Le MAN entretient des relations privilégiées avec un certain nombre d’organisations non-violentes qui sont issues à divers niveaux du mouvement :

  • Après une coopération étroite avec la FEDO, Fedération Des Objecteurs - que le MAN avait contribué à créer durant les années 70, et qui n’existe plus aujourd’hui - le mouvement a connu une collaboration non moins étroite avec le magazine mensuel Non-Violence Politique, fondé en 1978 et devenu en 1988 Non-Violence Actualité (NVA). Créé au départ pour diffuser les idées et les initiatives du MAN, le journal a trouvé petit à petit son autonomie par rapport au mouvement, et s’est transformé en 2000 en Centre de Ressources sur la résolution non-violente des conflits. En parallèle à cette redéfinition de son objet, NVA a vécu une rupture avec le MAN et s’en est définitivement autonomisé. Cela n’empêche pas une poursuite des relations entre les deux organisations, notamment à travers une réunion annuelle.

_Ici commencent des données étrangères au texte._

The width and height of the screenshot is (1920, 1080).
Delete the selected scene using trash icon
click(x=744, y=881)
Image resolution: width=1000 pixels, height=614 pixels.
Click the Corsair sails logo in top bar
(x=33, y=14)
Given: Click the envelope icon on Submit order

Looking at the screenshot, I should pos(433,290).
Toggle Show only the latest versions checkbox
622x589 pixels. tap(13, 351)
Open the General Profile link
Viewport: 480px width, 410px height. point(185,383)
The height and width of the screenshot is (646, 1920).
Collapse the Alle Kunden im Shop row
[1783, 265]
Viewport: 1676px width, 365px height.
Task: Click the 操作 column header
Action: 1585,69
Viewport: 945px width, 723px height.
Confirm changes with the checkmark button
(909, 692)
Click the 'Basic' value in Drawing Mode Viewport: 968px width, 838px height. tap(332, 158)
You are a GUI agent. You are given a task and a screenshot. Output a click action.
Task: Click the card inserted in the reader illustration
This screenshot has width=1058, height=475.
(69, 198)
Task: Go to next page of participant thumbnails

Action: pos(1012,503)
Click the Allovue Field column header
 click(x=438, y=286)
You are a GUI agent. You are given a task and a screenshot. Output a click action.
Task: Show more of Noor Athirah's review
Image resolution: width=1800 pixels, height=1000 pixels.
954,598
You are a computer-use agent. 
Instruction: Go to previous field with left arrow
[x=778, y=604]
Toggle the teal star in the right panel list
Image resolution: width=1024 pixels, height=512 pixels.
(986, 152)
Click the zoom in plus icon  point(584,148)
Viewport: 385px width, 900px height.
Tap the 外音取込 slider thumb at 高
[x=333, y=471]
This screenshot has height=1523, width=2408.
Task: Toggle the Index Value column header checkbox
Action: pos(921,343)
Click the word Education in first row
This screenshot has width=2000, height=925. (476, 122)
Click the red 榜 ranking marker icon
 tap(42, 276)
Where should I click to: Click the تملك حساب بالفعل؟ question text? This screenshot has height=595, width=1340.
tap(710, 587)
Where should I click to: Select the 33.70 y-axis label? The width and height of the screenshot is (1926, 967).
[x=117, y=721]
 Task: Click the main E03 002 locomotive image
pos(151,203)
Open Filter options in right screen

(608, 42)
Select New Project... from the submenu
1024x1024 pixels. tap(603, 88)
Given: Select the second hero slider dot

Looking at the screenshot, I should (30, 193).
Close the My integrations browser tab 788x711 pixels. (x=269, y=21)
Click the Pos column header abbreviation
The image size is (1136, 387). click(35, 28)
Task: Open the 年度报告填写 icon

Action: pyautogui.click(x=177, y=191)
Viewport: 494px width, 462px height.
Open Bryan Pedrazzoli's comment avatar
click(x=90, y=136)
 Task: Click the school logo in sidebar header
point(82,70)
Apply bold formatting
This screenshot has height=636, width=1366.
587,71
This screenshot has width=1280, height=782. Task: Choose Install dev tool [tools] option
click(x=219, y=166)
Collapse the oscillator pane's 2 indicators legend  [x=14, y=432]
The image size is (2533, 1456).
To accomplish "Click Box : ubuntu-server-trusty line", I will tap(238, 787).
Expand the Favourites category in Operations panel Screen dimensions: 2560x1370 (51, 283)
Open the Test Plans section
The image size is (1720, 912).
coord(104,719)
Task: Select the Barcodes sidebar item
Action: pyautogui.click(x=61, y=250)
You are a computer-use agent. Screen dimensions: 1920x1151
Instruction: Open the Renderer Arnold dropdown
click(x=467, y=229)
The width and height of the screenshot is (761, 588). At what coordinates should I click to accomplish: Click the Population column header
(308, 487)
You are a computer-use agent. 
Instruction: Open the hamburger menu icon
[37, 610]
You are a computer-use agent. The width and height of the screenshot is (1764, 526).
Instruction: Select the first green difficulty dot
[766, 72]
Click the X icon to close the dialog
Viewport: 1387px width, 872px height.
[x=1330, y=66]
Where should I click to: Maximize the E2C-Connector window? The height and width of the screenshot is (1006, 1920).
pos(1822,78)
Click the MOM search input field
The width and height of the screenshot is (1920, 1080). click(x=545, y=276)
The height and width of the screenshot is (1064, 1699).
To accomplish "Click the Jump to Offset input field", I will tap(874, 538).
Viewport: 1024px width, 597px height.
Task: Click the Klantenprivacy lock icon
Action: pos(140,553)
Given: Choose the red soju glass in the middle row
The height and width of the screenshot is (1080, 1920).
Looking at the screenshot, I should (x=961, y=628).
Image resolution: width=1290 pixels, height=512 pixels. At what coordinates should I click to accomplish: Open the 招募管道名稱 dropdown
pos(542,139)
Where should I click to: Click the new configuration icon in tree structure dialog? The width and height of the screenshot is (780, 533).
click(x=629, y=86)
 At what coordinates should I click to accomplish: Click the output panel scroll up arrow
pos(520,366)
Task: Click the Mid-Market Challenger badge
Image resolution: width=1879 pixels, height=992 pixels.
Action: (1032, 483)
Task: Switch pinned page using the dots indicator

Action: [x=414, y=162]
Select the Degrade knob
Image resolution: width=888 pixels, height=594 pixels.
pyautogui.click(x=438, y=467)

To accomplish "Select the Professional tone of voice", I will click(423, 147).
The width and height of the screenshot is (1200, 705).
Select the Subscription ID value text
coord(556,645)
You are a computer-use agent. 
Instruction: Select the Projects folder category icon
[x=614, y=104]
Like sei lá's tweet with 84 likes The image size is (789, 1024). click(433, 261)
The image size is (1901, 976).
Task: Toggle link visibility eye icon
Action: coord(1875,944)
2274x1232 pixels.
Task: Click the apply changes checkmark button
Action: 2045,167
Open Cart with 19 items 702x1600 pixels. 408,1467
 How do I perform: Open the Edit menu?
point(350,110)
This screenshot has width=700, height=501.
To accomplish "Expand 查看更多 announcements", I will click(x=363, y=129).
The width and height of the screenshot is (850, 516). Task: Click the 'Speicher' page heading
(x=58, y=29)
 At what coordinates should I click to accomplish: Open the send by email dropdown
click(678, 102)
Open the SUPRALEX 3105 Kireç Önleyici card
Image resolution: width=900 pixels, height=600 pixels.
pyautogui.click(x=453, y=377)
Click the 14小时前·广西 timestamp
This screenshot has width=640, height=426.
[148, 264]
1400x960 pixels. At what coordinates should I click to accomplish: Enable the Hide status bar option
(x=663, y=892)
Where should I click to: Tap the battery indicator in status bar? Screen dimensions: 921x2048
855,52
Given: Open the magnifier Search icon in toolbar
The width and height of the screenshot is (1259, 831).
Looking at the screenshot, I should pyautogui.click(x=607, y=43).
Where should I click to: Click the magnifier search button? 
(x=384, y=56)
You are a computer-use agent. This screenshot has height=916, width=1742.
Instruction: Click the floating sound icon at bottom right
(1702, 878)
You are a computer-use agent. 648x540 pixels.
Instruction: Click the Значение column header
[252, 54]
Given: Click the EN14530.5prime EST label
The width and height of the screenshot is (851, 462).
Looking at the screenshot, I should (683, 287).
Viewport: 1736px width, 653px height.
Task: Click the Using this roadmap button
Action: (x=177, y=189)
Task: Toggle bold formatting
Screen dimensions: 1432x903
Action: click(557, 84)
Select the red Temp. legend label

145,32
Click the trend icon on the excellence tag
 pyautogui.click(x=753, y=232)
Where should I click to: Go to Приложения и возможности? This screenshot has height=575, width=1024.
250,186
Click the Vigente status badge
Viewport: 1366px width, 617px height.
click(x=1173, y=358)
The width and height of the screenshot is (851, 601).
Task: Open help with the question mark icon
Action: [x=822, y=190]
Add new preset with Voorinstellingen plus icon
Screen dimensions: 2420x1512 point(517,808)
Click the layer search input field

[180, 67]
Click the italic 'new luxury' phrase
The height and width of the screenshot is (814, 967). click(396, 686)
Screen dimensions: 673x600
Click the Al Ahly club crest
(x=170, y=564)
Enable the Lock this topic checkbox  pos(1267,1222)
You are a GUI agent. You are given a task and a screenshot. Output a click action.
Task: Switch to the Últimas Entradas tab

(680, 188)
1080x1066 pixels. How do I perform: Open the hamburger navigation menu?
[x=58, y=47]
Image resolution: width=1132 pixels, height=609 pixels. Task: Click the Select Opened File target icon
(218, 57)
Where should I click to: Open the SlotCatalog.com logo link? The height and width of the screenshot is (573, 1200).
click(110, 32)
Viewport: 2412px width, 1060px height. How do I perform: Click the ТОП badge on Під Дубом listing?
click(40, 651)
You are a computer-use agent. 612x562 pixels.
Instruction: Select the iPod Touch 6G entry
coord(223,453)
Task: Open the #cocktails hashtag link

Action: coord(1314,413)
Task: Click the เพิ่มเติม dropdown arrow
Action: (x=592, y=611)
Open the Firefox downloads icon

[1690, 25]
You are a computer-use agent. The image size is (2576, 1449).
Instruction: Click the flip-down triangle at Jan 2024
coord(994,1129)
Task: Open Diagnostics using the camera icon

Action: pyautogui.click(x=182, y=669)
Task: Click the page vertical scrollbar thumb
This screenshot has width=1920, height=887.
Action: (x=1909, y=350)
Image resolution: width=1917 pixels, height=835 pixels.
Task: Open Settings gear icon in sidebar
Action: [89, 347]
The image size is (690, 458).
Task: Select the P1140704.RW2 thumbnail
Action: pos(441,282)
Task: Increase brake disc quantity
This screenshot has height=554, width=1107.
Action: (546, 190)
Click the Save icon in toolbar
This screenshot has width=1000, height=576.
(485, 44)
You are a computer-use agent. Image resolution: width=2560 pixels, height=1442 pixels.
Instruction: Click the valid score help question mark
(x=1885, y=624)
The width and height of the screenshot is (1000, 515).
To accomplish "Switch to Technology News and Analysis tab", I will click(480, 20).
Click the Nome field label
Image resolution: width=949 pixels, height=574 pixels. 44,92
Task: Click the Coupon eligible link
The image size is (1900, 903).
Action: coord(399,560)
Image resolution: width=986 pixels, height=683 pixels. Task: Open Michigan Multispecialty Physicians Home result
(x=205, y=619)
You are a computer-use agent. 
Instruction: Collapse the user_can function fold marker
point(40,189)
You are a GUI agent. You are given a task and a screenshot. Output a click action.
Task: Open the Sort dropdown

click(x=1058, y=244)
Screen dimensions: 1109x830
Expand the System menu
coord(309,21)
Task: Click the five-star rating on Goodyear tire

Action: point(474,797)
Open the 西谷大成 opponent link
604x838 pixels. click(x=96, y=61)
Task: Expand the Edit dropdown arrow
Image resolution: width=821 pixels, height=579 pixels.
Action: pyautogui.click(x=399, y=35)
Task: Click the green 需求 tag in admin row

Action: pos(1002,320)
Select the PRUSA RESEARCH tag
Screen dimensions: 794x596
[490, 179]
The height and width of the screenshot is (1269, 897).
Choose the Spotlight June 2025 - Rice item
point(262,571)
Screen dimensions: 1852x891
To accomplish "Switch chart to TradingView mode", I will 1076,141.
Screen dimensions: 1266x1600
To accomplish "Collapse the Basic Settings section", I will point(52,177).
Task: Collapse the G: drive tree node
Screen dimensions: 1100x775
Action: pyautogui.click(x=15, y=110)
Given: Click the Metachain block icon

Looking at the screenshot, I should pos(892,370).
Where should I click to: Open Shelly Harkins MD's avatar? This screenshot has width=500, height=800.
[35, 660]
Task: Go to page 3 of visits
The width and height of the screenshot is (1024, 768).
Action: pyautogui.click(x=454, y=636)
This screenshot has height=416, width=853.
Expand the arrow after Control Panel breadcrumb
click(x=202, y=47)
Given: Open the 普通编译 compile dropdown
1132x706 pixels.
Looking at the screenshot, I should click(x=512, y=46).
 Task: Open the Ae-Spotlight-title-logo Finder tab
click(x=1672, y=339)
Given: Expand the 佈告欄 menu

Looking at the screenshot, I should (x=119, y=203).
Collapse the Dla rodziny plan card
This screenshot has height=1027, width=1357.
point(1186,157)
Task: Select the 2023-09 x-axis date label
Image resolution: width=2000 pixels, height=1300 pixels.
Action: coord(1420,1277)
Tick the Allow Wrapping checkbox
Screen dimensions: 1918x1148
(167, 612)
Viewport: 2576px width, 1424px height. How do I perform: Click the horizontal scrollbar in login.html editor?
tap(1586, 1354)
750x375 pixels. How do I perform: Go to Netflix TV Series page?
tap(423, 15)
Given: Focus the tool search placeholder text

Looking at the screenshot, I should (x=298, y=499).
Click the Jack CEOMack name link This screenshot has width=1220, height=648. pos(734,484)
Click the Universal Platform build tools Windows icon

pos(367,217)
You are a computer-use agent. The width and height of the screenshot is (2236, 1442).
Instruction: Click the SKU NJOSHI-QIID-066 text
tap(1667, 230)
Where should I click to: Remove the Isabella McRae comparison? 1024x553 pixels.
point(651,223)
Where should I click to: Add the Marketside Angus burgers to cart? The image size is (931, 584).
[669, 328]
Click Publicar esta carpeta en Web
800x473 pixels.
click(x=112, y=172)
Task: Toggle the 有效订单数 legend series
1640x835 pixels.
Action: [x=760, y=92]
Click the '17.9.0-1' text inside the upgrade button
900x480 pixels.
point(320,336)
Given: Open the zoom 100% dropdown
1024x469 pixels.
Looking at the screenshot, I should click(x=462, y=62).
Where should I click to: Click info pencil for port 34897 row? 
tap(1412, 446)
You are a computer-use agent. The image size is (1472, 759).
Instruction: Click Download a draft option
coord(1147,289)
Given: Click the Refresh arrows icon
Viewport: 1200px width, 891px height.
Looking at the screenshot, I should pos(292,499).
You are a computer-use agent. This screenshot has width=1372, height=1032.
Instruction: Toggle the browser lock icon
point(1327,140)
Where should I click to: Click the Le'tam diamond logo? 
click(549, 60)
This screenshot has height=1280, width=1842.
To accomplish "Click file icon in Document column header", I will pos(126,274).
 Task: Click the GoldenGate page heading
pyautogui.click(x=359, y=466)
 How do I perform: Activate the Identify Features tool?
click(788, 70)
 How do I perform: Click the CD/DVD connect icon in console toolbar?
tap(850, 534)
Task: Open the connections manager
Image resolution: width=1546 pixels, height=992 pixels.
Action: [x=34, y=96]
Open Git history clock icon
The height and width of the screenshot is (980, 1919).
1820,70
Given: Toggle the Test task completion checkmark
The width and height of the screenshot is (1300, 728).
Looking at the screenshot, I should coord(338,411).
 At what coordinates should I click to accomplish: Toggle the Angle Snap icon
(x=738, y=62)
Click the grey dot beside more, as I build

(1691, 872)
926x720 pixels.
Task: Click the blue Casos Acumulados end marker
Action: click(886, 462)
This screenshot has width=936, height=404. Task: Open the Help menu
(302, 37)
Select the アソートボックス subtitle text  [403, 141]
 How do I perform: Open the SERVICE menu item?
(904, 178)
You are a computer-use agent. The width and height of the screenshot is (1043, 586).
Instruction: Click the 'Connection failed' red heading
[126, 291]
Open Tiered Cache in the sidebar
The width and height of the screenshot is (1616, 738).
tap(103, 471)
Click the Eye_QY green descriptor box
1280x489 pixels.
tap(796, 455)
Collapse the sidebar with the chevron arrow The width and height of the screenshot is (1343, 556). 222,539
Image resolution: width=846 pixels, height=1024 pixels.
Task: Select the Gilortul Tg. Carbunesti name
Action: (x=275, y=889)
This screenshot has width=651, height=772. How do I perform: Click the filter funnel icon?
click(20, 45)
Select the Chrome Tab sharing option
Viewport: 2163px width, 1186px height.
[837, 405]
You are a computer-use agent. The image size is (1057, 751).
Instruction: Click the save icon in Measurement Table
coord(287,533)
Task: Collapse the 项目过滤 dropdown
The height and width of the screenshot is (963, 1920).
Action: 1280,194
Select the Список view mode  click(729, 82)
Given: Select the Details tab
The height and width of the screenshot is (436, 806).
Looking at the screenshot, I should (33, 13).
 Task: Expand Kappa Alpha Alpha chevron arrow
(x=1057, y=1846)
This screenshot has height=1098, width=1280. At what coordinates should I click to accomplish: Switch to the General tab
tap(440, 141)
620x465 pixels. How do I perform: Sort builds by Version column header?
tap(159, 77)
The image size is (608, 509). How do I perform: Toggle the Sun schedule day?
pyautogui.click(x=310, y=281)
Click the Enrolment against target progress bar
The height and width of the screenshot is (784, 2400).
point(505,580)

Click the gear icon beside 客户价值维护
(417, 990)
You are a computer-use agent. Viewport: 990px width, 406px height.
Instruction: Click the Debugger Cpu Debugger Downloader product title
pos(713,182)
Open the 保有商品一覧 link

  • L’Institut de recherche sur la Résolution Non-violente des Conflits (IRNC) est créé en 1984, à l’initiative d’adhérents du MAN actifs dans la réflexion sur le thème de la défense. L’IRNC est créé avec le soutien des autorités politiques, notamment la Fondation pour les Etudes de la Défense Nationale. Ses recherches se poursuivent dans une concertation et une synergie constantes avec le MAN, l’institut de recherche faisant office de pôle de réflexion jouant un rôle important pour l’orientation des actions et campagnes de celui-ci; y compris dans la campagne actuelle sur le Proche-Orient.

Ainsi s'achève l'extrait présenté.